Get an item with spliced mixup augmentation.

CopickDataset

The original, full-featured dataset implementation.

copick_torch.copick.CopickDataset

Bases: Dataset

A PyTorch dataset for working with copick data for particle picking tasks.

This implementation focuses on extracting subvolumes around pick coordinates with support for data augmentation, caching, and class balancing.

__len__

__len__()

Get the total number of items in the dataset.

__getitem__

__getitem__(idx)

Get an item from the dataset with proper mixup handling and augmentation tracking.

Returns:

  • tuple

    (subvolume, label_dict)

  • Where label_dict contains:

    • 'class_idx': Original class index (or primary class index if mixed)
    • 'is_mixed': Boolean indicating if mixup was applied
    • 'mix_lambda': Lambda value for mixup (1.0 if no mixup)
    • 'mix_class_idx': Secondary class index for mixup (None if no mixup)
    • 'applied_augmentations': List of applied augmentations (if debug_mode=True)

get_sample_weights

get_sample_weights()

Return sample weights for use in a WeightedRandomSampler.

keys

keys()

Get pickable object keys.

examples

examples()

Get example volumes for each class.

get_class_distribution

get_class_distribution()

Get distribution of classes in the dataset.

stratified_split

stratified_split(train_ratio=0.7, val_ratio=0.15, test_ratio=0.15, seed=None)

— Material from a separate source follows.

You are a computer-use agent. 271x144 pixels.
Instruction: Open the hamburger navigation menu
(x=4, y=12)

Split the dataset into train, validation, and test sets while preserving class distributions.

Parameters:

  • train_ratio

    Proportion of data to use for training

  • val_ratio

    Proportion of data to use for validation

  • test_ratio

    Proportion of data to use for testing

  • seed

    Random seed for reproducibility

Returns:

  • Tuple of (train_dataset, val_dataset, test_dataset) as Subset objects

balance_classes

balance_classes(method='oversample', target_ratio=1.0, exclude_background=False)

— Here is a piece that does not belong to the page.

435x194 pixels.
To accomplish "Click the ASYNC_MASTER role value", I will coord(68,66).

Balance class distribution in the dataset.

Parameters:

  • method

    Balancing method to use ('oversample' or 'undersample')

  • target_ratio

    For partial balancing (1.0 = perfect balance)

  • exclude_background

    Whether to exclude background class from balancing

Returns:

  • A new CopickDataset instance with balanced classes

extract_grid_patches

extract_grid_patches(patch_size, overlap=0.25, normalize=True, run_index=0, tomo_type='raw')

Extract a grid of patches from a tomogram.

Parameters:

  • patch_size

    Int or tuple (z, y, x) for patch dimensions

  • overlap

    Overlap ratio between adjacent patches (0-1)

  • normalize

    Whether to normalize patches

  • run_index

    Index of the run to extract from

  • tomo_type

    Type of tomogram to extract from ('raw' or 'filtered')

Returns:

  • List of extracted patches and their coordinates (z, y, x)

extract_from_region

extract_from_region(x_range, y_range, z_range, tomo_type='raw')

Extract a specific region from a tomogram.

Parameters:

  • x_range

    Tuple of (min_x, max_x) in voxel space

  • y_range

    Tuple of (min_y, max_y) in voxel space

  • z_range

    Tuple of (min_z, max_z) in voxel space

  • tomo_type

    Type of tomogram to extract from ('raw' or 'filtered')

Returns:

  • A numpy array containing the extracted region